Yikes -- not good -- this is just in from several web sources and now Intel confirmed it. It seems that Intel is applying a "silicon fix" in their chipset segment. The bad news is that it is the new Intel 6 Series chipset, Cougar Point (H69/P69) which has been found to have a flaw which has something to do with the SATA controller.

Intel is indicating that the ports can "degrade over time," leading to poor i/o performance down the road. All shipments have been stopped and a fix has been implemented for new deliveries, but it sounds like recalls will be starting soon for those with this ticking time bomb silicon within. It isn't a problem right now, though, so if you own a Sandy Bridge Core i5 or Core i7 system keep computing with confidence while looking for a recall notice.

What's going on ?
Here's the thing we can confirm, the problem is to be found solely in the SATA 300 controller, the two SATA 600 controllers are unaffected as well as any other added controllers on your motherboard.

 On the up-to four SATA2 (SATA 300) ports in a timeframe measured over years, your performance can degrade by 5% to 10% based on standard usage. The controller simply will produce more errors and as that result the controller performance thus will go down as it tries to correct it. This is not something that can be fixed with a BIOS update, a new revision fix of the silicon is the only alternative.

Who is effected
But yeah, this likely means the replacement of all Sandy-Bridge-based motherboards, laptops, and pre-built PCs currently on store shelves or already in running in your home.

The costs
Intel said a design error in one of its chips will reduce sales and profit margins as it spends $700 million to repair and replace affected products. Currently 8 million chipsets have been distributed. Next to that Intel expects to miss $300 million in sales due to this. So that's a Billion dollar right there.

Intel on the matter
SANTA CLARA, Calif., Jan. 31, 2011 - As part of ongoing quality assurance, Intel Corporation has discovered a design issue in a recently released support chip, the Intel® 6 Series, code-named Cougar Point, and has implemented a silicon fix. In some cases, the Serial-ATA (SATA) ports within the chipsets may degrade over time, potentially impacting the performance or functionality of SATA-linked devices such as hard disk drives and DVD-drives. The chipset is utilized in PCs with Intel's latest Second Generation Intel Core processors, code-named Sandy Bridge.
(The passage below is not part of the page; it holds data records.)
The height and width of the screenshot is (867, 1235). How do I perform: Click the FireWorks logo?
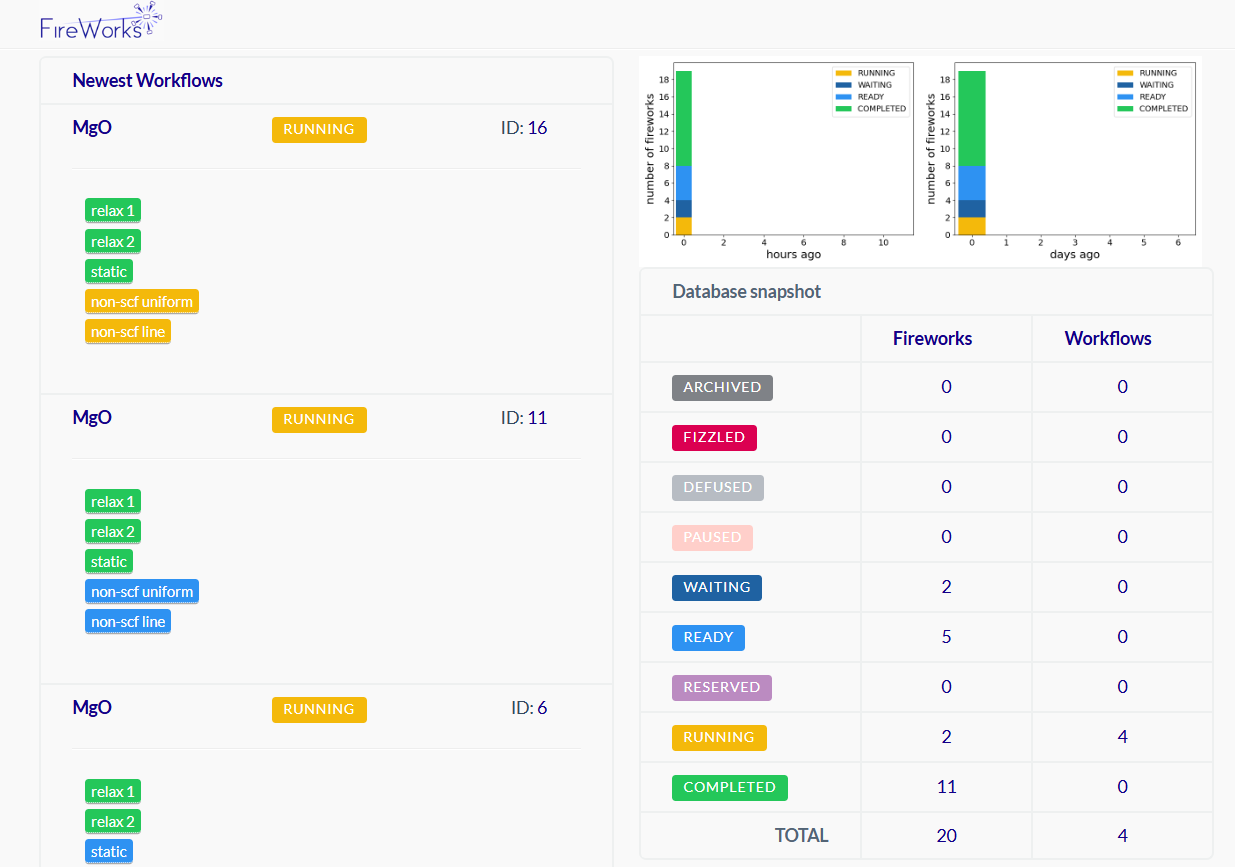(100, 24)
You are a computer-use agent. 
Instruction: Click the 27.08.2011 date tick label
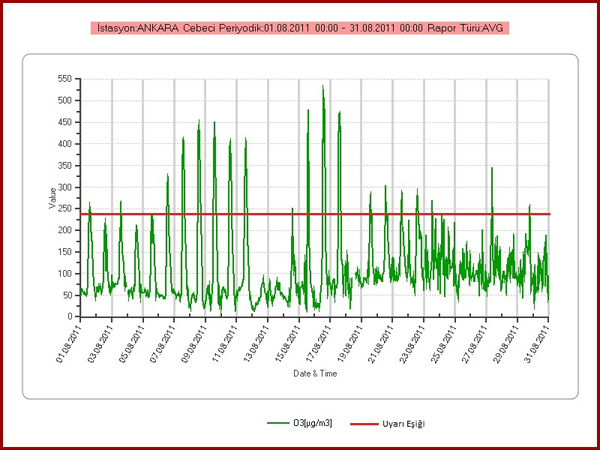478,340
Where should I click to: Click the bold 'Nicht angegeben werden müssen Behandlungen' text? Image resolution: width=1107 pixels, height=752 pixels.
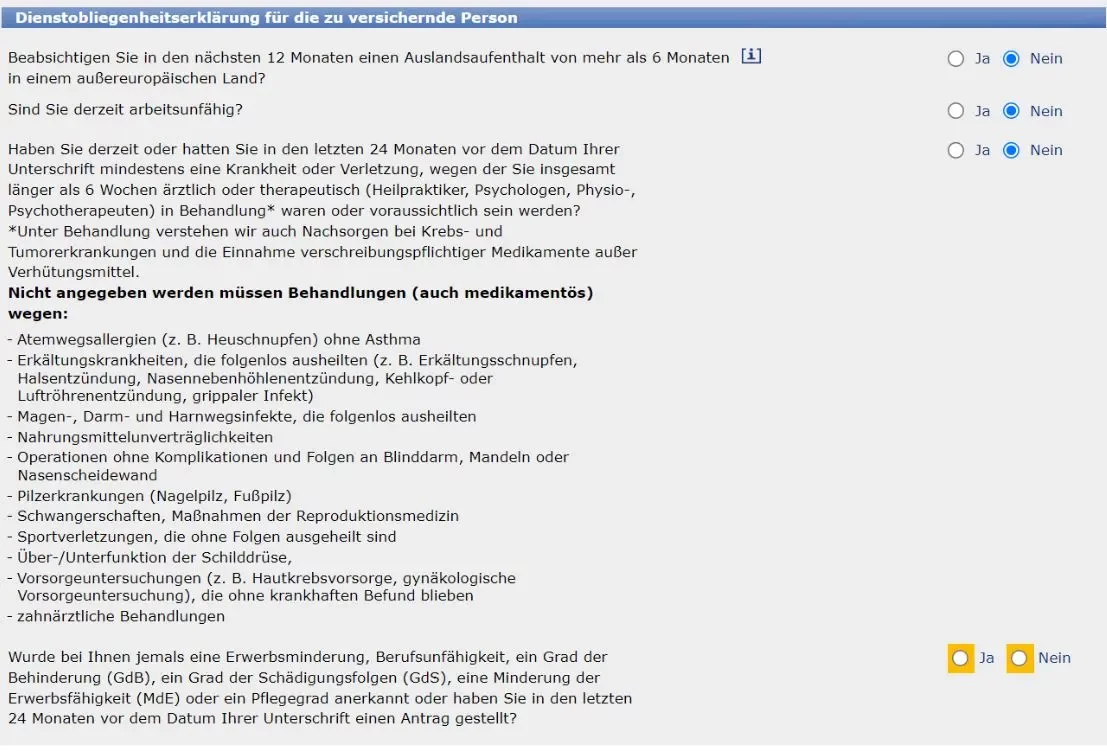pyautogui.click(x=300, y=293)
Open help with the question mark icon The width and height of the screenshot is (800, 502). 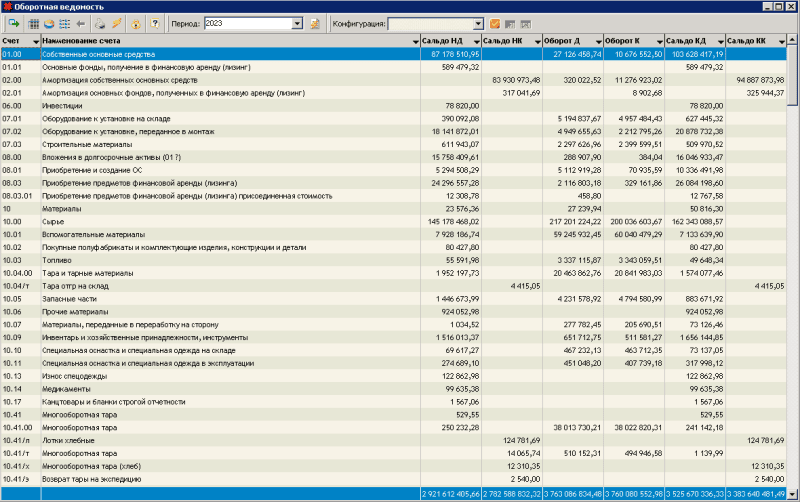[x=154, y=22]
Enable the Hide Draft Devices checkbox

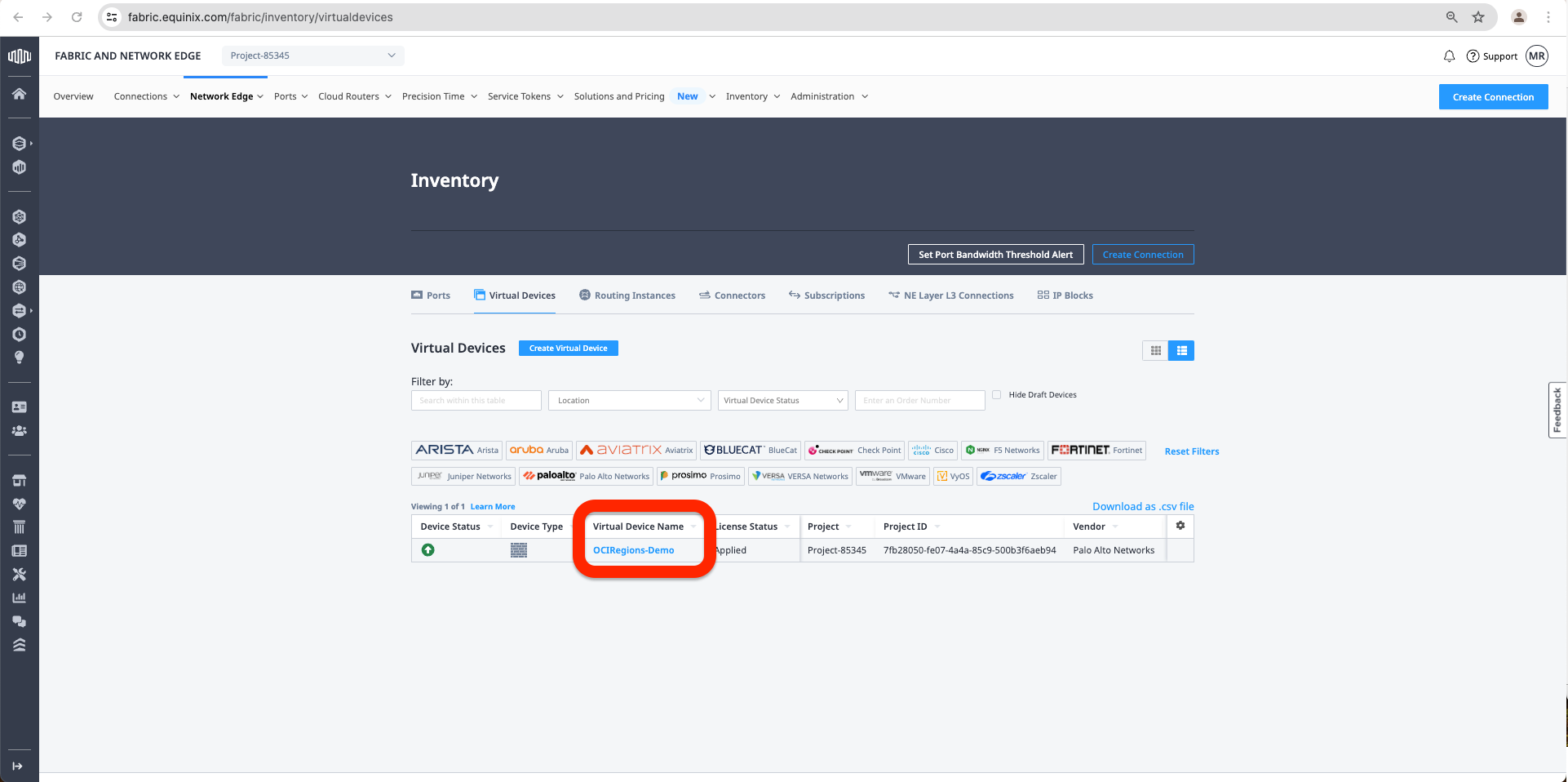tap(996, 395)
Intel has stopped shipment of the affected support chip from its factories. Intel has corrected the design issue, and has begun manufacturing a new version of the support chip which will resolve the issue. The Sandy Bridge microprocessor is unaffected and no other products are affected by this issue.

The company expects to begin delivering the updated version of the chipset to customers in late February and expects full volume recovery in April. Intel stands behind its products and is committed to product quality. For computer makers and other Intel customers that have bought potentially affected chipsets or systems, Intel will work with its OEM partners to accept the return of the affected chipsets, and plans to support modifications or replacements needed on motherboards or systems. The systems with the affected support chips have only been shipping since January 9th and the company believes that relatively few consumers are impacted by this issue. The only systems sold to an end customer potentially impacted are Second Generation Core i5 and Core i7 quad core based systems. Intel believes that consumers can continue to use their systems with confidence, while working with their computer manufacturer for a permanent solution. For further information consumers should contact Intel at Laptop, Notebook, Desktop, Server and Embedded Processor Technology - Intel on the support page or contact their OEM manufacturer. 

Source:Sandy Bridge chipset design flaw, Intel issues recalls


----------



## modder (Feb 1, 2011)

Intel News reported by Intel PR:

Intel Identifies Chipset Design Error, Implementing Solution

Intel Discovers Bug in 6-Series Chipset: Our Analysis - AnandTech

Note to current builders: Wait for Intel's Z68 chipset.


----------



## S_V (Feb 1, 2011)

Yes, I heard it too long time back ... But wondering whether it's true or not...

It's better to hold your purchases until April where Intel assures that all Chips are replaced with Silicon Fix..... They already started making Chips with new Design..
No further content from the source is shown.